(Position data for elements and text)
* begin *
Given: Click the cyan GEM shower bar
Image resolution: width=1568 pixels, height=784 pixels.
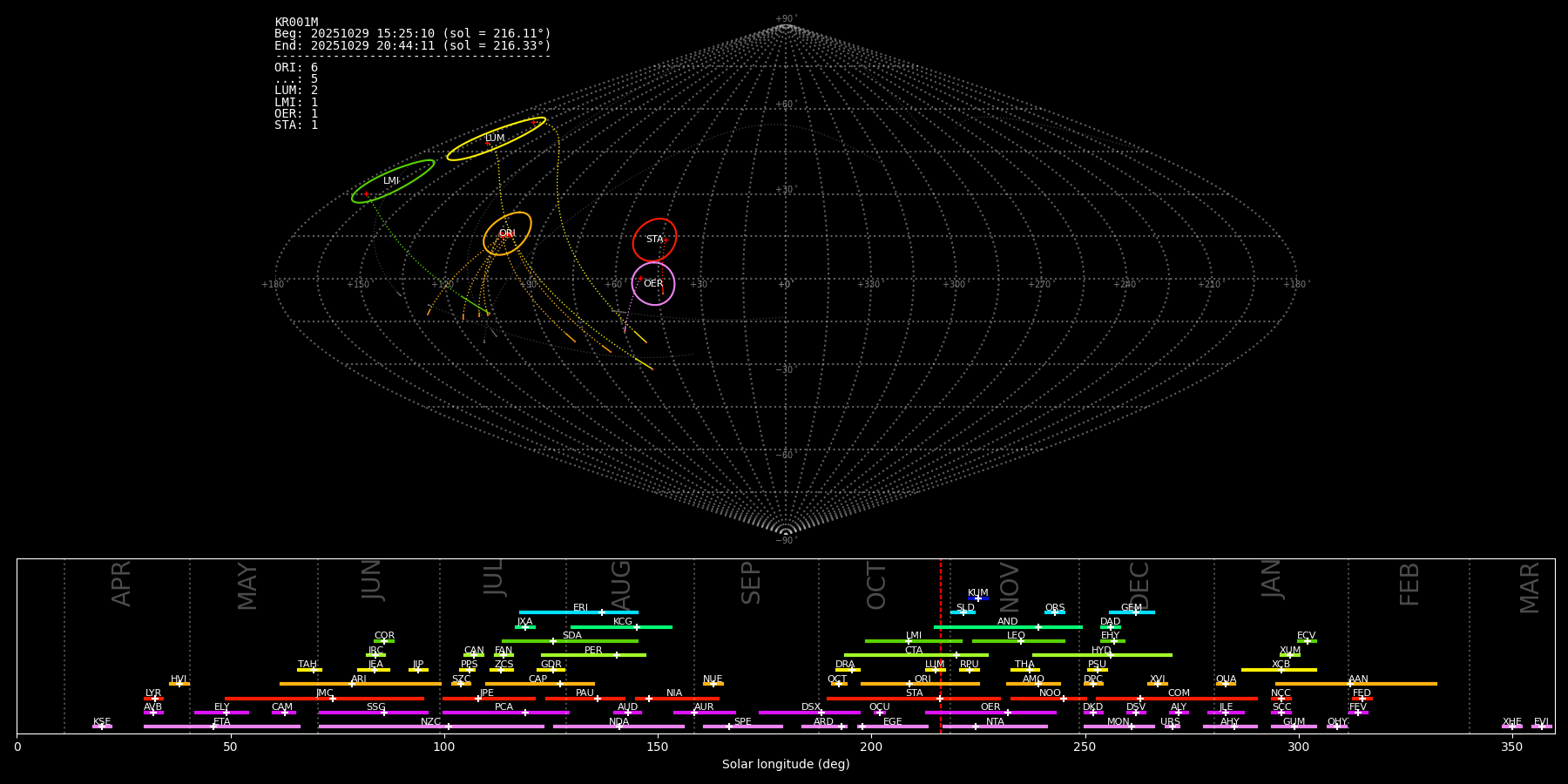Looking at the screenshot, I should click(x=1132, y=612).
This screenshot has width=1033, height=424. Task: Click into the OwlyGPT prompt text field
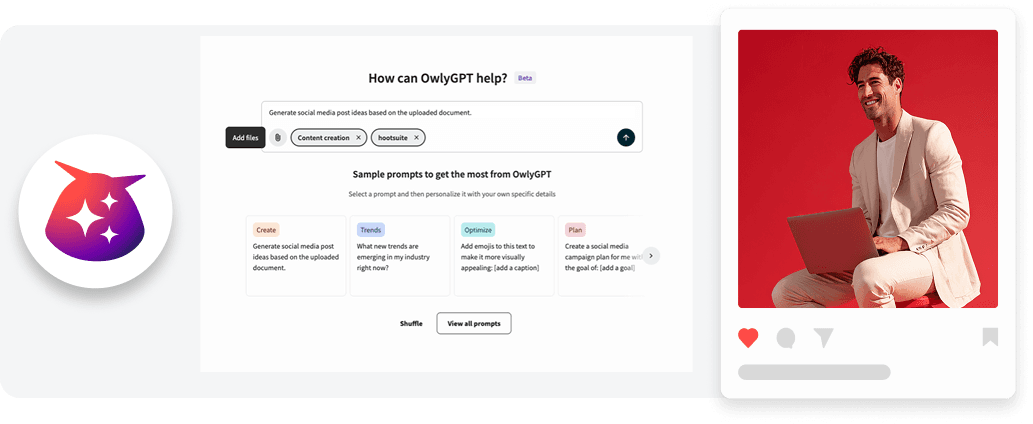click(450, 113)
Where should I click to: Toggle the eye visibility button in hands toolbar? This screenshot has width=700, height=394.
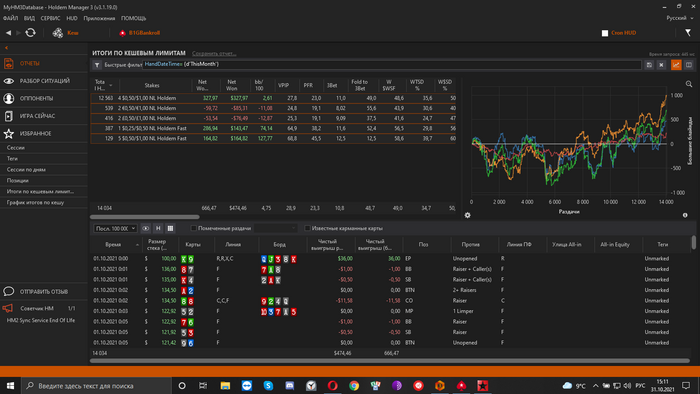click(x=146, y=228)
* end *
Pick out every line above that contains the word "This" and copy each one. Case counts, so only matches with the same capitalization qualify.

### Solution
This screenshot has width=1033, height=424. Task: Click into the OwlyGPT prompt text field
Where should I click to: Toggle the eye visibility button in hands toolbar? This screenshot has width=700, height=394.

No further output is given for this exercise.